ザック・スナイダー原案、製作、脚本、監督作品『エンジェル ウォーズ』(2011)
原題「Sucker Punch(不意打ち)」
(出演)エミリー・ブラウニング、ジェナ・マローン、バネッサ・ハジェンズ、アビー・コーニッシュ、ジェイミー・チャン、
(音楽)タイラー・ベイツ
・・監督オリジナル脚本によるアメリカ版セーラームーンかプリキュア?ただ、単に悪者が出てきて退治するだけのストーリーでなく現実と空想というか虚構の世界を混じらせた或る意味悲しい展開に(『パンズ・ラビリンス』なんか思い出されたり)アクションだけのB級映画ではないことにより登場人物に惹きつけられる。
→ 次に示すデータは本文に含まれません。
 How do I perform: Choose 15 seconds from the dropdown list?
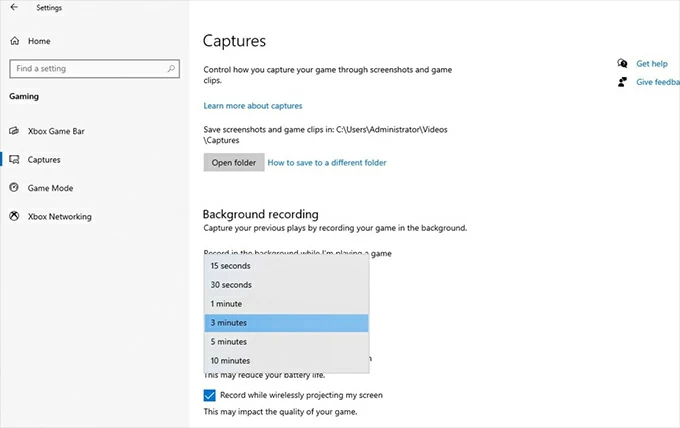[287, 266]
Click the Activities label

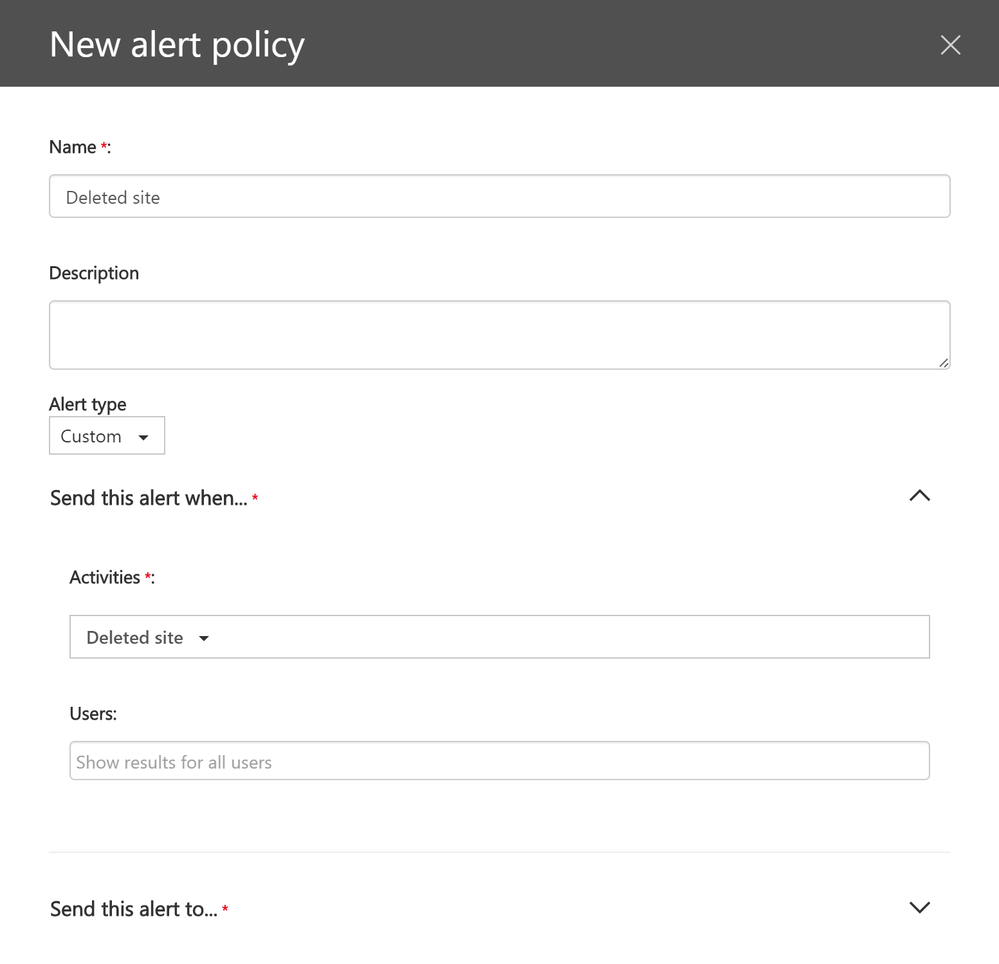105,577
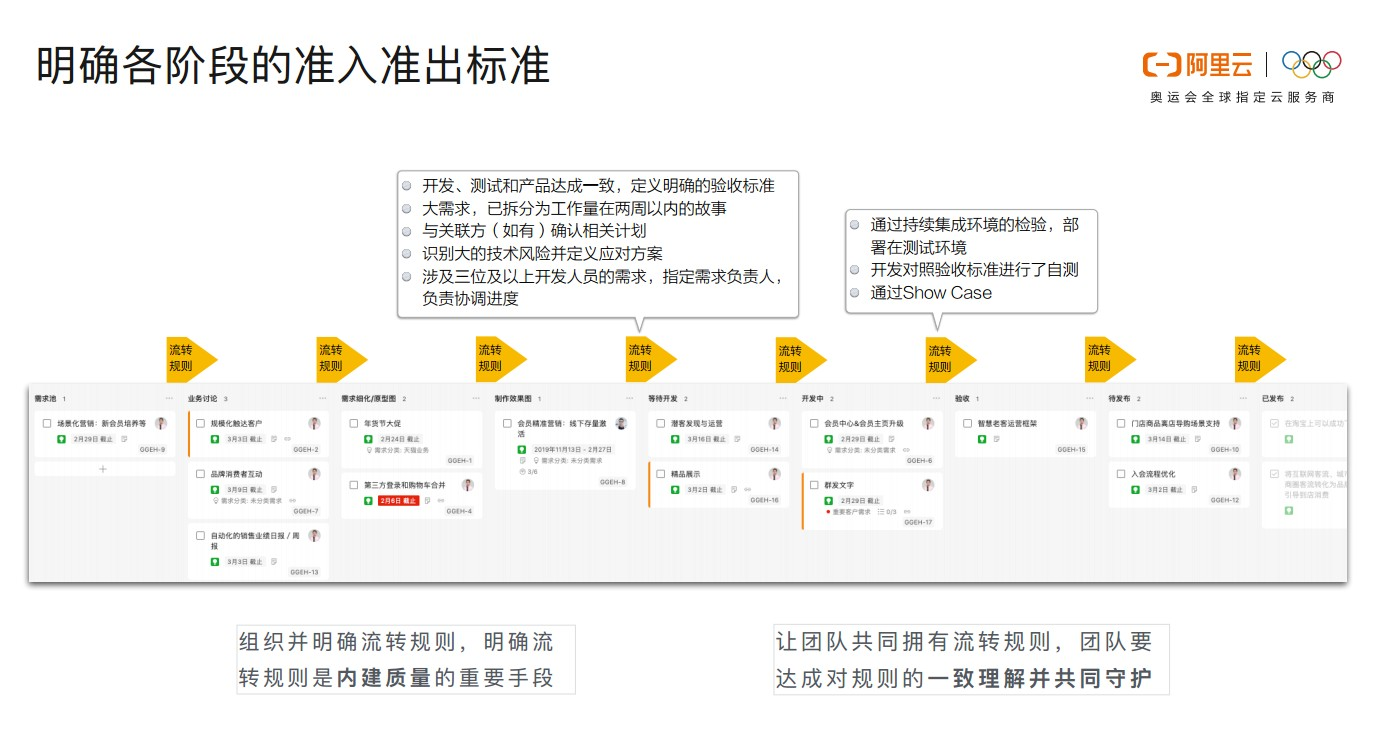
Task: Open the 开发中 column options menu
Action: (936, 398)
・・と、堅いことなしに(つべこべ云わず)もぅ主演のエミリー・ブラウニングありきの映画でしょ?彼女の立ち回りを観たさに劇場に行くようなもんでしょ。コスプレぐあいも(女優としての彼女からしてそうだが)少女と大人の女性の間の年齢感思わせる、それこそコスプレというかロリータファッションにも見える衣装に個人的には萌えたというのかな。さらにパンフ内の各スナップの彼女の恰好の良さたるわ・・裏表紙の戦闘時においての(鎧着た巨人は『未来世紀ブラジル』などからのオマージュキャラ?)刀片手にしゃがむ姿もまるでアニメキャラのよう。
小柄でコケティッシュな彼女を今作で初めて知ってからは(厳密にいうと過去には『ゴースト・シップ』を観てるが彼女目当てでもなく、どの役だったかも忘れてる)当然の流れというか『レモニースニケット~』や『スリーピング・ビューティー~』を観た(『エンジェル』のイメージのまま『スリーピング』を観ると或る意味ショックだけどね)。・・これからどういう女優になっていくのか楽しみだね。
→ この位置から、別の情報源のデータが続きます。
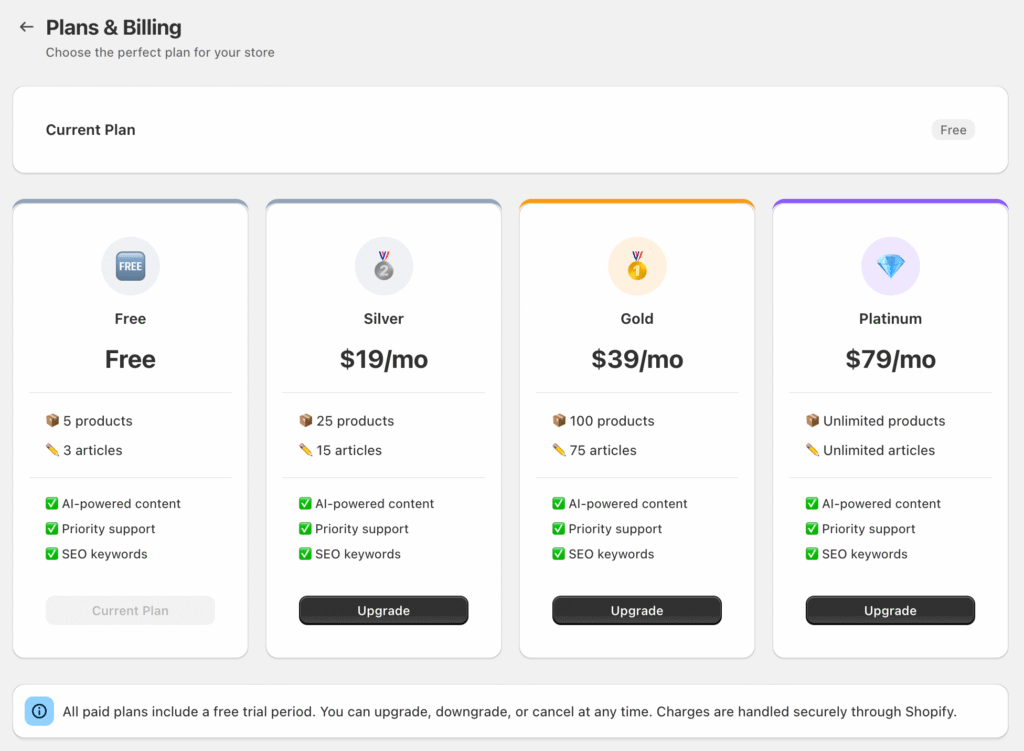
Task: Click the SEO keywords checkmark in Platinum plan
Action: coord(812,554)

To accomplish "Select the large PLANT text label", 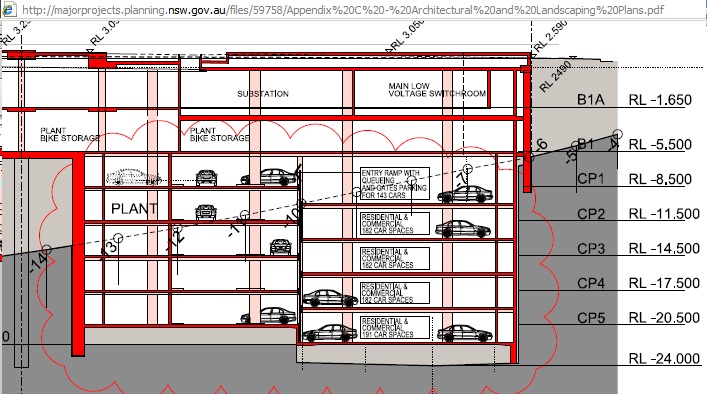I will pyautogui.click(x=134, y=209).
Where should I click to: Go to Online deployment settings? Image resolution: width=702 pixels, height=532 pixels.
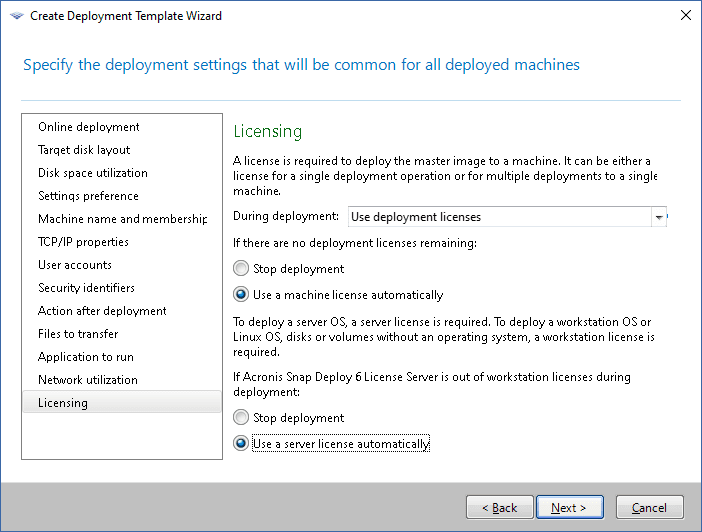89,127
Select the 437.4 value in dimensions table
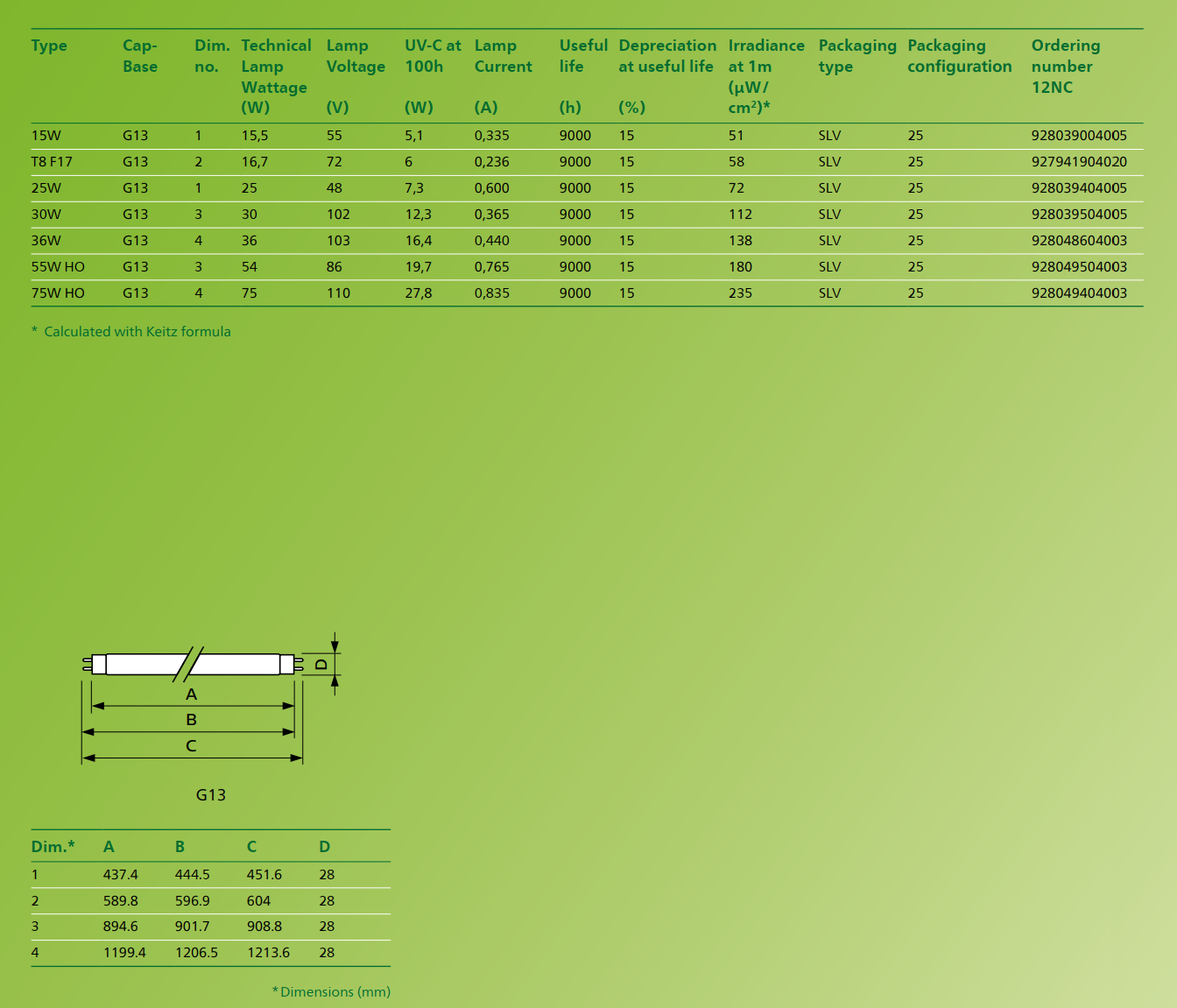1177x1008 pixels. tap(120, 875)
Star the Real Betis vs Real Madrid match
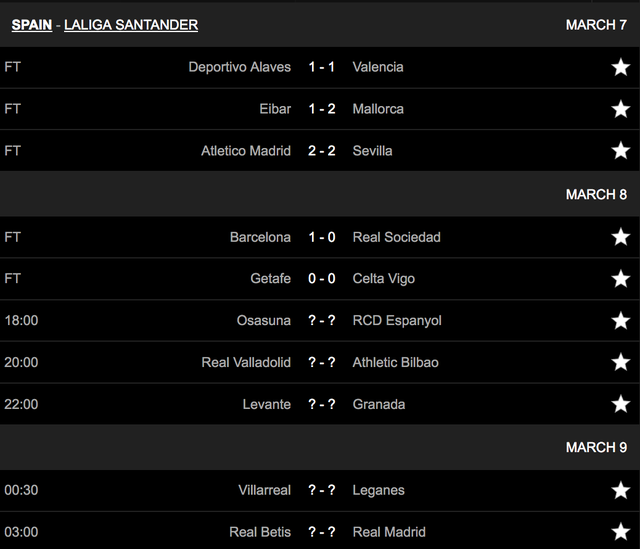This screenshot has height=549, width=640. 621,532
・・映画は良かったんだけどね~、(苦言)パンフの全ページにわたって字が小さい!目を凝らさないと読めない。わざと?っていうくらい小さかったね。これにはちょっといただけない。あと、中身に関しては登場人物の各キャラのスナップは満載してるし経歴からインタビューもあるなど良いが、エッセイに関してはライターの渡辺さん一人のみで(個人的には銃などの詳しい情報はいらない)、特にタメになる情報ページはない。
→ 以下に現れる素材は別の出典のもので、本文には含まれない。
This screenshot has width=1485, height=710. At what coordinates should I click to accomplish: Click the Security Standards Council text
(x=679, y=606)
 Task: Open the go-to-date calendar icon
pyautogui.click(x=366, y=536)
・・1950~60年代版のセーラームーン(少女モノ勧善懲悪アクション)かと思いきやの「ダンサーインザダーク」を思わせられた、或る意味エミリー・ブラウニングによるフェチ的映画だったとも否めないが、キーとなる(ロボトミー手術)をも感じるうえで「あぁ面白かった」では済まされない余韻だったね。 または「インセプション」をも思わせられる多層世界、「大脱走」のようなチームによる脱走劇、ディストピア世界「未来世紀ブラジル」感、とはいえ、この映画、どこからどこまでが現実で、どこからが空想世界だったのか、主人公のベビードール(名前がいいよね、エリア・カザン監督の同名作品も思い出される)の他の4人は本当に実存したのか、あるいはベビードールの脳内でつくった架空のキャラだったのか・・など、ついつい考えてしまったね。
まぁ、とにかくなんといっても、この映画は主演のエミリー・ブラウニングのための映画。これを観たことによって、ルックス、演じぶりがこの作品を上回るものが無くなるくらい、脳内にインパクト植え付けてしまったかな。他の同じ世代の役者には無い「妖艶」がある。
あと、この映画であらためて「ロボトミー(手術)」に関して知りどういうものだったのか教養のひとつとして調べてみたくなった。だいぶ昔に観た「カッコーの巣の上で」の時だったか、漠然とそういうことがあったなど知ったが、まだ若かったか、ピンとこなかったのはむしろ止む終えない。歴史的事項として実際にあったこととして(映画を通じて)真面目に受け取らねばならないと。そしていかに残酷だったか、無慈悲だったか。
・「ロボトミー手術」Lobotomy・・前頭葉白質切載術。うつ病や統合失調症、精神障害患者に施したりした治療法。脳内の前頭前野の神経線維を切断すること。
・・タイトルに関してはやっぱり邦題の方がいいかな。カタカナ表記で「サッカーパンチ」って書かれても??意味がね。